Twist-related protein 1 negatively regulated osteoblastic transdifferentiation of human aortic valve interstitial cells by directly inhibiting runt-related transcription factor 2.

OBJECTIVE Valve calcification involves transdifferentiation of valve interstitial cells (VICs) into osteoblasts. Twist-related protein 1 (TWIST1) has been established as a negative regulator of osteoblast differentiation in both mouse and human mesenchymal stem cells, but its function in human aortic VICs is unknown. In our study, we determined the mechanism of TWIST1 action in regulating osteoblastic transdifferentiation of human aortic VICs.
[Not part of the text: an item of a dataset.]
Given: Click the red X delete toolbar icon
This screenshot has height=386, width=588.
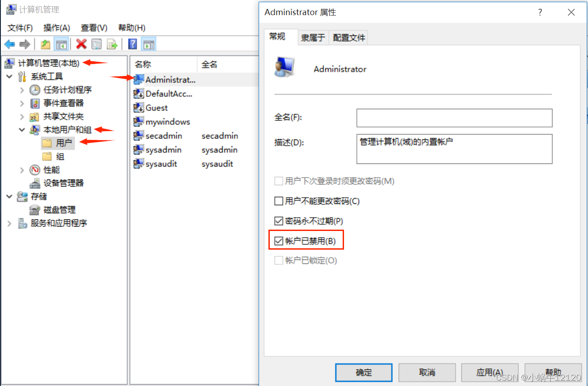Looking at the screenshot, I should click(81, 44).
METHODS Human calcified and noncalcified aortic valves were examined for TWIST1 expression. Human aortic VICs were isolated and cultured. RESULTS The data showed that calcified aortic valves express lower levels of TWIST1. In vitro experiments showed that TWIST1 overexpression inhibited the transdifferentiation of VICs into osteoblasts by decreasing the expression of runt-related transcription factor 2 (RUNX2) and its downstream osteoblastic markers. Through chromatin immunoprecipitation and dual luciferase assays, we found that TWIST1 repressed the expression of RUNX2 by directly binding to an E-box located at -820 bp of the RUNX2 P2 promoter region and inhibiting its activity. CONCLUSIONS Our study results suggest that TWIST1 could play an important role in preventing human aortic valve calcification by negatively regulating osteoblastic transdifferentiation of human aortic VICs through direct inhibition of RUNX2.